## Recorded data
▽

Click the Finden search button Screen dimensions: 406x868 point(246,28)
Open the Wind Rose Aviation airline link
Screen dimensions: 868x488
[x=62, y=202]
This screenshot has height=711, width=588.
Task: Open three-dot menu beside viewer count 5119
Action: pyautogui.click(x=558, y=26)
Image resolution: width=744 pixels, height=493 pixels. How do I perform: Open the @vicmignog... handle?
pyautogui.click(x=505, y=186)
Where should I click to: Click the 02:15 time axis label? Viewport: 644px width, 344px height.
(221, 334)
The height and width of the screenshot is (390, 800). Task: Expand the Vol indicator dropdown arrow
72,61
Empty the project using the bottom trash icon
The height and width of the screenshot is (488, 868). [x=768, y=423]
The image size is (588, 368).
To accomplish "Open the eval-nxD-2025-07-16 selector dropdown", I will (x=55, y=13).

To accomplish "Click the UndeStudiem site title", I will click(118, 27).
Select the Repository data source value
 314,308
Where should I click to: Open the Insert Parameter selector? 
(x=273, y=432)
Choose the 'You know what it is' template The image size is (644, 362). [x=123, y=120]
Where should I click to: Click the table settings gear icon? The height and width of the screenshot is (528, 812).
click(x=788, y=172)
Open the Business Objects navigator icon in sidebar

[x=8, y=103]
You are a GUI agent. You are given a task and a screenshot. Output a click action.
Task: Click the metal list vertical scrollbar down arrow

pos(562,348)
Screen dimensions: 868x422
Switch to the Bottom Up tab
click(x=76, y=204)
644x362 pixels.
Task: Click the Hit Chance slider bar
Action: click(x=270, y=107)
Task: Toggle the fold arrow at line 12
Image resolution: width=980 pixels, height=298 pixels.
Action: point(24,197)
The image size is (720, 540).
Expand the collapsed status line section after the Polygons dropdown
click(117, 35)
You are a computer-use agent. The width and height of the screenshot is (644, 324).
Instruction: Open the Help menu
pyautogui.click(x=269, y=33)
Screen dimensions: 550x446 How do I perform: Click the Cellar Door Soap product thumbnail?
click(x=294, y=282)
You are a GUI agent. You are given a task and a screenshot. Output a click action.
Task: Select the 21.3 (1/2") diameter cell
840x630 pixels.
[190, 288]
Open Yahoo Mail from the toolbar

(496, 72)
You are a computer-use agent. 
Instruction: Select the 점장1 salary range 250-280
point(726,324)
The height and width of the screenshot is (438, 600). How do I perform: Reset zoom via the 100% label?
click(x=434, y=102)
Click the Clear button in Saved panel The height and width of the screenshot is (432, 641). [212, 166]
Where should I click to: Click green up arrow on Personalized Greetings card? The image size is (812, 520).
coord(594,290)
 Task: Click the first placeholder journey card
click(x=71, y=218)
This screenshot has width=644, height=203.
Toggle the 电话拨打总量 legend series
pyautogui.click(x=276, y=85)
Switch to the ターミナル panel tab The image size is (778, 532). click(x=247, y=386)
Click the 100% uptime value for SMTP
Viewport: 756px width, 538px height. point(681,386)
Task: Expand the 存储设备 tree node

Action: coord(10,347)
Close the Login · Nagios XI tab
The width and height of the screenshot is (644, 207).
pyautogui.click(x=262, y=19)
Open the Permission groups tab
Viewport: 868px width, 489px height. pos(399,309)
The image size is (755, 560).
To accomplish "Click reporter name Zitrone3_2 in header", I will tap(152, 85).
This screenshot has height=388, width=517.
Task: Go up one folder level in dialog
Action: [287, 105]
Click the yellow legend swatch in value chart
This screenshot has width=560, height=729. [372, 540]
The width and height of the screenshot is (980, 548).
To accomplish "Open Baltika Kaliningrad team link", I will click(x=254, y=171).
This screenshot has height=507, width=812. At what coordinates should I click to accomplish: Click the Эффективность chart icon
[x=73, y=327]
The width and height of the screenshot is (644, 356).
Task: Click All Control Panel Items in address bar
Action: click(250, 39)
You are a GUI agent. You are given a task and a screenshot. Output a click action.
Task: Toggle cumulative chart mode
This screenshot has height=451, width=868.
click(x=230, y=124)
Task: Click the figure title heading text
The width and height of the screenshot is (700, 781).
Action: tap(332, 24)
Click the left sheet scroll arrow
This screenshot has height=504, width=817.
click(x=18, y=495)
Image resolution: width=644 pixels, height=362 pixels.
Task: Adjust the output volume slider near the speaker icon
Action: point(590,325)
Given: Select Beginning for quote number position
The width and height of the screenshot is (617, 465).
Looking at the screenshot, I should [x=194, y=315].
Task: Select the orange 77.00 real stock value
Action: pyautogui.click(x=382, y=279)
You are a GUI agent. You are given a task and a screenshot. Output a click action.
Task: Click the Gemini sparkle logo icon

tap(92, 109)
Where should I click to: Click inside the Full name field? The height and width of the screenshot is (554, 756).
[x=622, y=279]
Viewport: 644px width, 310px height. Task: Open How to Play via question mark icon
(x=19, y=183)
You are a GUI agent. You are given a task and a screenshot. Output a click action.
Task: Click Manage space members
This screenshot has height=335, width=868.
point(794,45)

△

## Task statement
Make a faithful copy of every record above.

## Solution to this problem
Click the Finden search button Screen dimensions: 406x868 point(246,28)
Open the Wind Rose Aviation airline link
Screen dimensions: 868x488
[x=62, y=202]
This screenshot has height=711, width=588.
Task: Open three-dot menu beside viewer count 5119
Action: pyautogui.click(x=558, y=26)
Image resolution: width=744 pixels, height=493 pixels. How do I perform: Open the @vicmignog... handle?
pyautogui.click(x=505, y=186)
Where should I click to: Click the 02:15 time axis label? Viewport: 644px width, 344px height.
(221, 334)
The height and width of the screenshot is (390, 800). Task: Expand the Vol indicator dropdown arrow
72,61
Empty the project using the bottom trash icon
The height and width of the screenshot is (488, 868). [x=768, y=423]
The image size is (588, 368).
To accomplish "Open the eval-nxD-2025-07-16 selector dropdown", I will (x=55, y=13).

To accomplish "Click the UndeStudiem site title", I will click(118, 27).
Select the Repository data source value
 314,308
Where should I click to: Open the Insert Parameter selector? 
(x=273, y=432)
Choose the 'You know what it is' template The image size is (644, 362). [x=123, y=120]
Where should I click to: Click the table settings gear icon? The height and width of the screenshot is (528, 812).
click(x=788, y=172)
Open the Business Objects navigator icon in sidebar

[x=8, y=103]
You are a GUI agent. You are given a task and a screenshot. Output a click action.
Task: Click the metal list vertical scrollbar down arrow

pos(562,348)
Screen dimensions: 868x422
Switch to the Bottom Up tab
click(x=76, y=204)
644x362 pixels.
Task: Click the Hit Chance slider bar
Action: click(x=270, y=107)
Task: Toggle the fold arrow at line 12
Image resolution: width=980 pixels, height=298 pixels.
Action: point(24,197)
The image size is (720, 540).
Expand the collapsed status line section after the Polygons dropdown
click(117, 35)
You are a computer-use agent. The width and height of the screenshot is (644, 324).
Instruction: Open the Help menu
pyautogui.click(x=269, y=33)
Screen dimensions: 550x446 How do I perform: Click the Cellar Door Soap product thumbnail?
click(x=294, y=282)
You are a GUI agent. You are given a task and a screenshot. Output a click action.
Task: Select the 21.3 (1/2") diameter cell
840x630 pixels.
[190, 288]
Open Yahoo Mail from the toolbar

(496, 72)
You are a computer-use agent. 
Instruction: Select the 점장1 salary range 250-280
point(726,324)
The height and width of the screenshot is (438, 600). How do I perform: Reset zoom via the 100% label?
click(x=434, y=102)
Click the Clear button in Saved panel The height and width of the screenshot is (432, 641). [212, 166]
Where should I click to: Click green up arrow on Personalized Greetings card? The image size is (812, 520).
coord(594,290)
 Task: Click the first placeholder journey card
click(x=71, y=218)
This screenshot has width=644, height=203.
Toggle the 电话拨打总量 legend series
pyautogui.click(x=276, y=85)
Switch to the ターミナル panel tab The image size is (778, 532). click(x=247, y=386)
Click the 100% uptime value for SMTP
Viewport: 756px width, 538px height. point(681,386)
Task: Expand the 存储设备 tree node

Action: coord(10,347)
Close the Login · Nagios XI tab
The width and height of the screenshot is (644, 207).
pyautogui.click(x=262, y=19)
Open the Permission groups tab
Viewport: 868px width, 489px height. pos(399,309)
The image size is (755, 560).
To accomplish "Click reporter name Zitrone3_2 in header", I will tap(152, 85).
This screenshot has height=388, width=517.
Task: Go up one folder level in dialog
Action: [287, 105]
Click the yellow legend swatch in value chart
This screenshot has width=560, height=729. [372, 540]
The width and height of the screenshot is (980, 548).
To accomplish "Open Baltika Kaliningrad team link", I will click(x=254, y=171).
This screenshot has height=507, width=812. At what coordinates should I click to accomplish: Click the Эффективность chart icon
[x=73, y=327]
The width and height of the screenshot is (644, 356).
Task: Click All Control Panel Items in address bar
Action: click(250, 39)
You are a GUI agent. You are given a task and a screenshot. Output a click action.
Task: Toggle cumulative chart mode
This screenshot has height=451, width=868.
click(x=230, y=124)
Task: Click the figure title heading text
The width and height of the screenshot is (700, 781).
Action: tap(332, 24)
Click the left sheet scroll arrow
This screenshot has height=504, width=817.
click(x=18, y=495)
Image resolution: width=644 pixels, height=362 pixels.
Task: Adjust the output volume slider near the speaker icon
Action: point(590,325)
Given: Select Beginning for quote number position
The width and height of the screenshot is (617, 465).
Looking at the screenshot, I should [x=194, y=315].
Task: Select the orange 77.00 real stock value
Action: pyautogui.click(x=382, y=279)
You are a GUI agent. You are given a task and a screenshot. Output a click action.
Task: Click the Gemini sparkle logo icon

tap(92, 109)
Where should I click to: Click inside the Full name field? The height and width of the screenshot is (554, 756).
[x=622, y=279]
Viewport: 644px width, 310px height. Task: Open How to Play via question mark icon
(x=19, y=183)
You are a GUI agent. You are given a task and a screenshot. Output a click action.
Task: Click Manage space members
This screenshot has height=335, width=868.
point(794,45)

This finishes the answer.